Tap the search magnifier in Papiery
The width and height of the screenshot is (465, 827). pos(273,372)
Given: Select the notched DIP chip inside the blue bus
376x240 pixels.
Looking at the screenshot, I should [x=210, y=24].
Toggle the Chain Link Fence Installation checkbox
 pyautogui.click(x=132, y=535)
...
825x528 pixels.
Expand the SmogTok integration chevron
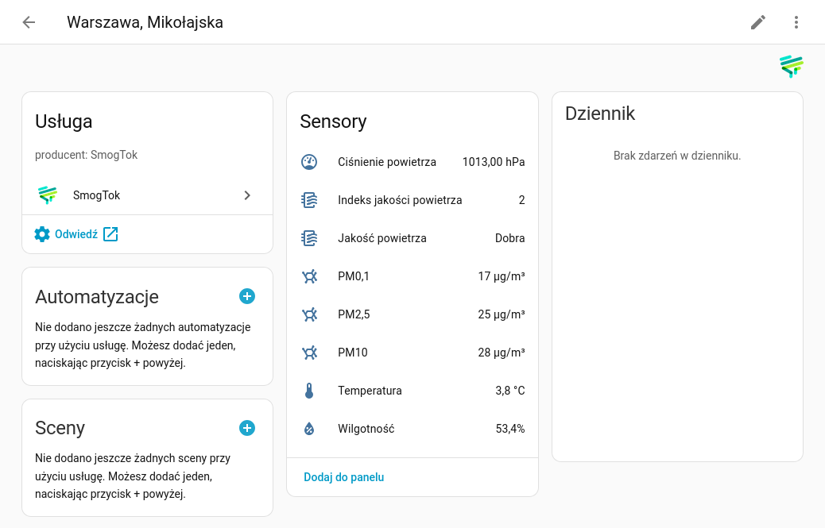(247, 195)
--
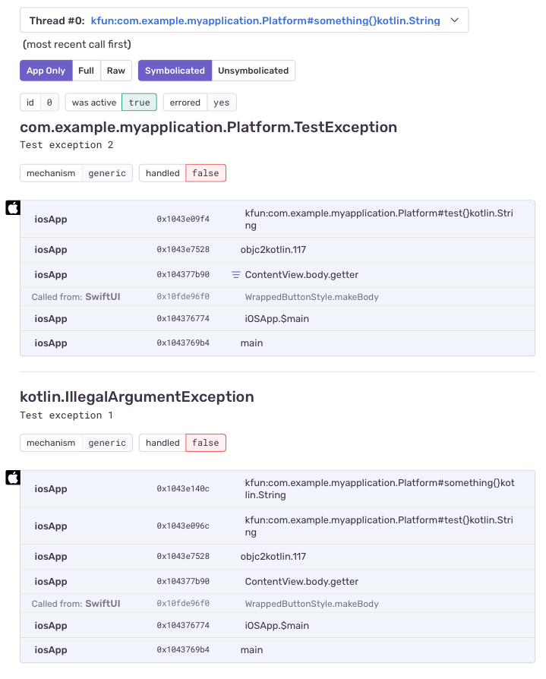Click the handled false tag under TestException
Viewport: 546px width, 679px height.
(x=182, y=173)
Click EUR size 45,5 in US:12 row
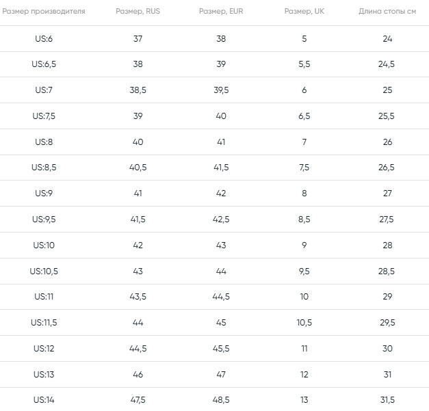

WORK INSTRUCTIONS :: Rewrite the lines from the one containing "Tap the search magnifier in Papiery" through the one containing "pyautogui.click(x=132, y=535)", with "magnifier" changed to "magnifying glass" and everything else left the same.

WRITTEN REPLY ::
Tap the search magnifying glass in Papiery
The width and height of the screenshot is (465, 827). pos(273,372)
Given: Select the notched DIP chip inside the blue bus
376x240 pixels.
Looking at the screenshot, I should [x=210, y=24].
Toggle the Chain Link Fence Installation checkbox
 pyautogui.click(x=132, y=535)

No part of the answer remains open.